I embrace the way God made me to be. I really do. But some days it is harder than others. Today is a hard day for me...a bittersweet mix of emotions charged up with hormonal spasms and PMS. I can only say "I shouldn't feel like this" so many times, before I realize I need to straight-up acknowledge that "I DO feel like this, now what can I do with it?".
I miss my kids. I miss them so much it hurts. It is NOT like this everyday, but some days I actually feel pain in my core. Certain things can trigger this flood--a smell, a sound...a time of year. For me, it is the sound and smell of the schoolbus, back in action. School buses trigger an overwhelming upheaval of longing for something that is unattainable at this point. I miss my little kids. I miss packing their lunches. I miss waking them up in the morning. I miss walking them to the bus stop. I miss back-to-school night. I even miss filling out those emergency cards, that at one time drove me crazy! I miss the smell of crayons and glue sticks and composition notebooks (yes, they have a smell). I miss playing soothing Christian music in the mornings so that they would hear it in their heads during the day. I miss praying with them as they headed out the door.
There are many times when I wish for just one more day of those little years. Just one more moment when their little heads smelled like baby shampoo (yes, I made them use it for YEARS), and one more day when they called me Mommy.
Now before you think I am too far gone, I will say that I love the here and now. I love it very much. But I always knew I would have a hard time with these years, because I was so passionately in love with the young years. I always will be. I get my fix of kid-talk whenever I want it through some special babies that have been lovingly placed in my life as "loaners". But today, as I await the arrival of my very first grandchild, I was awakened by a school bus at 6:15, and I remembered. I remembered it all so vividly, so clearly, like it was yesterday. I LOVED the hustle and bustle. I LOVED the challenge of it all, and I loved having 4 kids in 5 1/2 years. This is my life, God's choice for me, and I LOVE it...
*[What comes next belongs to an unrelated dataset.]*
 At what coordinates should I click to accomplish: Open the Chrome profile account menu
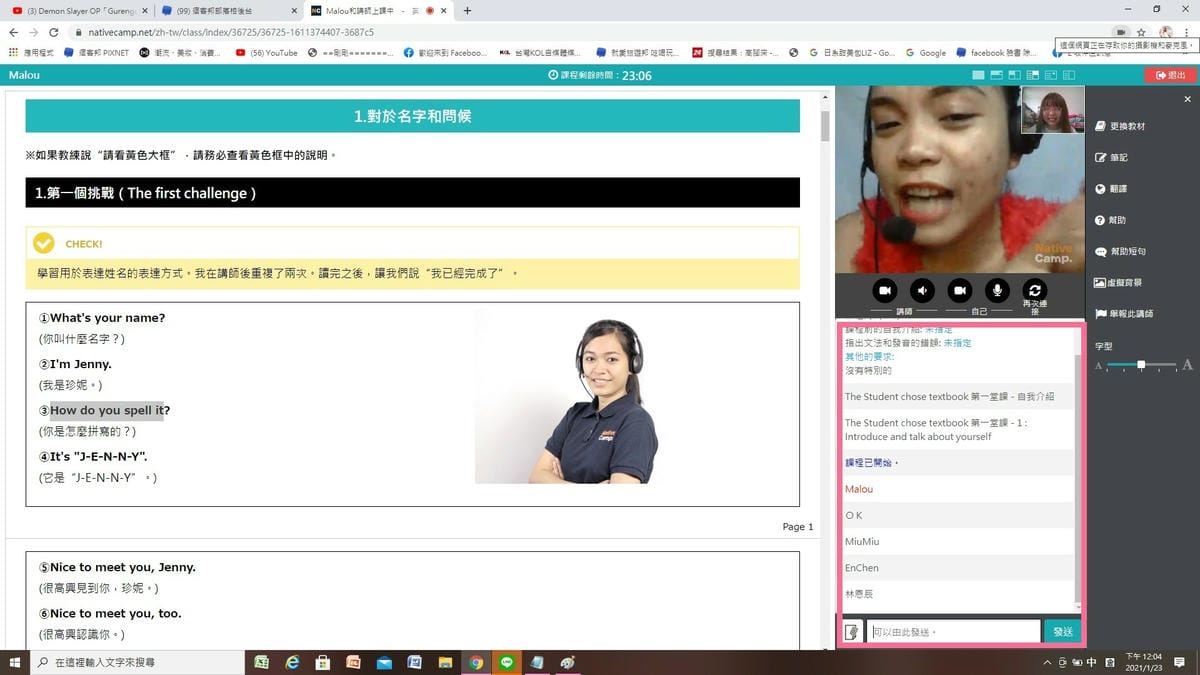coord(1166,31)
Now, before you think I sound like I want to take a long walk off a short pier (ha ha), I will say that I allow myself to treasure these memories, and have a good cry now and then. I need it. God knows my heart, and He ministers to me right where I am. I am one of those women who can relentlessly and annoyingly talk about her kids--I do not mean to drive you crazy, I really don't. They are the hugest part of who I am (and yes, I do know that I am more than a mom). They have been my career (I did not work outside the home until the last few years), they have been what I "did' all day long, so now that they are (mostly) gone, the void is very huge. And yes, all these years later, I still miss it THAT MUCH. This is just me. I make no apologies, and I do not want to change :-) BECAUSE, along with the painful nostalgia comes SO MUCH JOY. It's a mix. It is a whole package. It is a God thing.
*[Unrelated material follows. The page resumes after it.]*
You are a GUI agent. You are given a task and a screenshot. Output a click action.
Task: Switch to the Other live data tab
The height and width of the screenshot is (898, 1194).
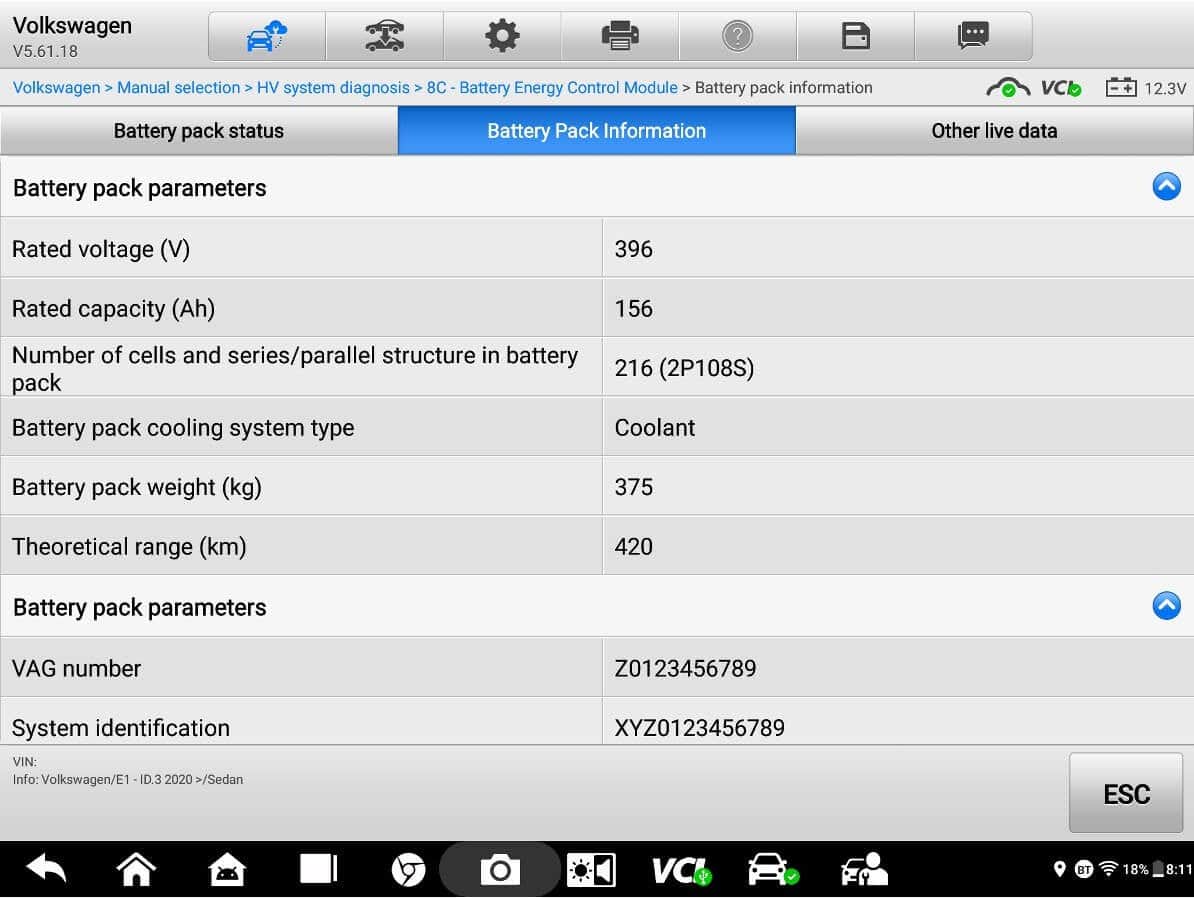(x=994, y=131)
I have had a mix of three in elementary school at one time, three in college at one time, and now I have a bunch of grad students! They still need me sometimes. SOMETIMES. But they have been successfully launched into the big world, and are doing great! I love this adult children part very much also, but I know I will always miss that special sweetness of the bedtime routine, tucking them in and praying with them in their beds. I LOVED that. So, I am taking the day to embrace the longing I feel in my heart for my babies. At the same time, I will be thanking the Lord for my amazing grown up sons and daughters, and all the significant others! Christopher, I pray you slept well, as I know you were studying hard for your next set of boards, and for class in Chiropractor school! Plus Army duty! Plus impending fatherhood! You are doing a wonderful job! Mary, I know you are not sleeping well, because that baby within you keeps you awake and uncomfortable! I pray that today is the day, for your sake! Enjoy these precious moments! I know you are very much like me in all of this, and that you will also feel like I do, when you are my age. Nick, you are doing a wonderful job at work, and I know life gets even crazier on Thursday, when you are back to classes at seminary. I am praying for you as you head into the tired time again, of work and school and studying, and almost no sleep. Shayna, I know you are so full of joy and excitement as grad school starts for you today! I know that you love learning with a passion, and that this is a dream come true for you! I am so proud of you! Kate, you also are back to work and school! Please remember to eat well! I know you love your classes, and I know how thankful you are for a job where you can be using your media studies every day! Andrew, I know you work hard, and although I do not know all that you do, I can see that you do it well. I know also you help out at home with your family and the farm. I really love that about you, what a help and support you are! Mike, I know you are not looking forward to class starting, but I admire your willingness to do "what needs to be done". I pray for you at night while you are out protecting and serving our town. I personally feel safer knowing you, and others like you, are on the watch. Nicole, I know you
are heading to Kindergarten orientation today, and that work starts tomorrow, and I am thrilled at how much you love it! You love kids! I love that you love kids! Even on your hard days when the kids are acting up, I know you love it! Enjoy your day!
Now, I think I will go take a good long sniff of my box of Crayola!